Robinson noted that JLP Government introduced the Fiscal Responsibility Framework and rolled out the Jamaica Debt Exchange which the International Monetary Fund (IMF) required the country to do but argued that these did not solve the problem.
He told the House that in 2011 the JLP abandoned and effectively ended the 27-month Stand-By Arrangement with the IMF and did not fail an IMF test but instead did not take one.
Robinson quoted from a then senior IMF official who accused the JLP Administration of abandoning the programme without any indication or consultation with the fund.
According to Robinson, the collapse of the IMF programme strained relations with the fund and other multilateral organisations which withheld their support from Jamaica in 2011.
“The international financial community turned its back on us, complicating our ability to meet the IMF’s strict requirements and contributing to significant macroeconomic instability.
“By 2012 we were on the precipice of an economic collapse, with no access to the international capital markets and public debt soaring to an unprecedented 134 per cent of GDP — our very survival as a nation was at stake,” said Robinson.
The Opposition spokesman said having been handed the reins of power by the Jamaican people, the PNP managed to renegotiate a new IMF agreement with the support of international allies, which provided a financial lifeline for Jamaica.
“Make no mistake about it; it was a painful negotiation. The IMF felt that we had to be taught a lesson because the level of trust had broken down,” said Robinson.

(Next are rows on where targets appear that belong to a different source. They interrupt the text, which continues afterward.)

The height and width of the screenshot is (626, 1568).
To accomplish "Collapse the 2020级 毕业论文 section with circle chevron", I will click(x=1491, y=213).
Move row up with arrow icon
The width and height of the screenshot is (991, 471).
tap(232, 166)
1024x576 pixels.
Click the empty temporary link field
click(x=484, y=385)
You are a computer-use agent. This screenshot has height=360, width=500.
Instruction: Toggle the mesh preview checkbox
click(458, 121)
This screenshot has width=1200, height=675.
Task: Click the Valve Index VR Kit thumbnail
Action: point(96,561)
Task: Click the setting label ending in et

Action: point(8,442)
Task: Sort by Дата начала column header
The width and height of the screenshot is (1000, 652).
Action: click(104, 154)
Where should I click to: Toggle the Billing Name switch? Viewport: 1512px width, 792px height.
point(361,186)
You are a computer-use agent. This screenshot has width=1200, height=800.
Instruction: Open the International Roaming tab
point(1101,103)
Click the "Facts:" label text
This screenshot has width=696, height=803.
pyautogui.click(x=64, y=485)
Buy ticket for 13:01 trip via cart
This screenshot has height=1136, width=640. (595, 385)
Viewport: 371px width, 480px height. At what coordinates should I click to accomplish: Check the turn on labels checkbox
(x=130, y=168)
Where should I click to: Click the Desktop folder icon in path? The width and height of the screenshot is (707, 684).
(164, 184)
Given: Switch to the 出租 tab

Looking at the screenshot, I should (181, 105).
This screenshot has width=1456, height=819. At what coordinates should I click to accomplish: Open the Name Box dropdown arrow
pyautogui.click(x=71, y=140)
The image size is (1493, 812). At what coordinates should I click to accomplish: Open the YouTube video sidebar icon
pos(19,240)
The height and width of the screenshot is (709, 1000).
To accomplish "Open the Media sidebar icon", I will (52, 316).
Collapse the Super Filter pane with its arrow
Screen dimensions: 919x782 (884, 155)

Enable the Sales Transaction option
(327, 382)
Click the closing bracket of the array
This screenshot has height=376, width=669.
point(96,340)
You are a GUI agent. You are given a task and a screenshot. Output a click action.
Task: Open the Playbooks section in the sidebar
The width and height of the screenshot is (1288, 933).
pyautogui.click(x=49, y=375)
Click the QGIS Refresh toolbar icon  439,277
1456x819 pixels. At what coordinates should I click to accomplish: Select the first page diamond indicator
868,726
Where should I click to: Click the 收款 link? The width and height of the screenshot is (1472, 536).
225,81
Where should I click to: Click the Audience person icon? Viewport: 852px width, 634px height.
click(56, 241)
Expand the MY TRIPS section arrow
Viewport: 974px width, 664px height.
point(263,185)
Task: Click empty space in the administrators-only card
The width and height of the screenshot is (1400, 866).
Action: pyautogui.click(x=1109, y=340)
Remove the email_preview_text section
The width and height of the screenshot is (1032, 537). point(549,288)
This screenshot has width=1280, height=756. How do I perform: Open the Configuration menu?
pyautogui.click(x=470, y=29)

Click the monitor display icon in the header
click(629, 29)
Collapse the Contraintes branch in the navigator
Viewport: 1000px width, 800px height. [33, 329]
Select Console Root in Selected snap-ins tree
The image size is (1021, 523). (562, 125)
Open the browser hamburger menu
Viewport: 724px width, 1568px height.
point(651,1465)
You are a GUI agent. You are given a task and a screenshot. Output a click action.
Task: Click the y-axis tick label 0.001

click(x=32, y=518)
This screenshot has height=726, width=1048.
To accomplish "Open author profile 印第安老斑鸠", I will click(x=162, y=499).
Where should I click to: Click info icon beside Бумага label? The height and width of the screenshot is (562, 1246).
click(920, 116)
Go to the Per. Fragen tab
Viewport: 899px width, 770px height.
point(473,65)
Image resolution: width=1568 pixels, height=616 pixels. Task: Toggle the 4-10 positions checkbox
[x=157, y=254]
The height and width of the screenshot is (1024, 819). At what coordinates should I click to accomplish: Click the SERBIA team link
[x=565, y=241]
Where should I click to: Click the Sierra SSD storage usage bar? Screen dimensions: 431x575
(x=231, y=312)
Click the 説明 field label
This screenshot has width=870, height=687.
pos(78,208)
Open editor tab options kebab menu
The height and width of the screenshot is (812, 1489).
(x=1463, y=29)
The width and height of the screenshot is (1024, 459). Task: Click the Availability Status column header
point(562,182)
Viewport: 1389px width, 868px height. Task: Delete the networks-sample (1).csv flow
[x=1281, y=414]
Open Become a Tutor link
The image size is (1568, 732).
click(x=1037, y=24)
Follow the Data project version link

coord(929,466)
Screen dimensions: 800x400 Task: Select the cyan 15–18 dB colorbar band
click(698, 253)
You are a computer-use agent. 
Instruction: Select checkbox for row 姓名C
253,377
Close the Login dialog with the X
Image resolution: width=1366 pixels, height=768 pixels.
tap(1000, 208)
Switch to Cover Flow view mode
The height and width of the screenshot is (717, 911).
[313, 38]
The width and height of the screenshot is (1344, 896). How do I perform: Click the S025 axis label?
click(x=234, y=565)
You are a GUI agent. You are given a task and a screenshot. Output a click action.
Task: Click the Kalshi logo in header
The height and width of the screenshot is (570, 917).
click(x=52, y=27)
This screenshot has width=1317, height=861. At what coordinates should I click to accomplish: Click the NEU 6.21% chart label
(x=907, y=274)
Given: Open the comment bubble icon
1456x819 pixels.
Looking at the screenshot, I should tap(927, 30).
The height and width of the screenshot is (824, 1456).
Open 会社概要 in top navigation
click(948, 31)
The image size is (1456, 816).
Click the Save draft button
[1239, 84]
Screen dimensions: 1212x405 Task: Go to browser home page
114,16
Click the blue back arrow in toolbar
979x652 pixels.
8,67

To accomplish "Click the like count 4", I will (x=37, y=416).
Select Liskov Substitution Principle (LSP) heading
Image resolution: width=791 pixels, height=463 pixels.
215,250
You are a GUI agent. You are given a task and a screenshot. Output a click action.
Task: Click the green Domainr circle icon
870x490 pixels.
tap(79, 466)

“It was [Prime Minister] Portia Simpson Miller who used her international political capital to get our friends in the Black Caucus in [the United States] Congress to lobby the IMF so that we could renegotiate an agreement.
“Congresswoman Maxine Waters led a delegation to the IMF…and pleaded the case of Jamaica,” added Robinson.
He told the House that during its tenure the PNP had to undertake difficult reforms and, “some of those measures were painful”.
The Opposition spokesman admitted that the PNP raised taxes and ran a large fiscal surplus, but argued that it was this discipline by the Simpson Miller Administration that handed the JLP the economy it now enjoys.
“By the time we left office, we had reduced public debt to approximately 120 per cent of GDP. We upheld an unparalleled level of fiscal discipline, tightened fiscal policies, and rolled out a comprehensive economic reform programme.
“The programme focused on structural reforms to stimulate growth and employment, significant fiscal adjustments backed by broad institutional reforms,” said Robinson.
He pointed out that in July 2015, Jamaica under the PNP raised US$2 billion on the international capital markets at the lowest rates ever.
“A third of those funds were used to buy back outstanding debt, including a portion of the PetroCaribe debt from Venezuela and that transaction… ultimately saved Jamaica over US$300 million in debt service. It reduced Jamaica’s debt-to-GDP ratio by over 10 per cent,” said Robinson.
“We birthed economic stability after the JLP’s botched attempt at it in 2009; we are committed to it in 2025 and will ensure that we entrench it so that no Government can play with something as important as this,” said Robinson.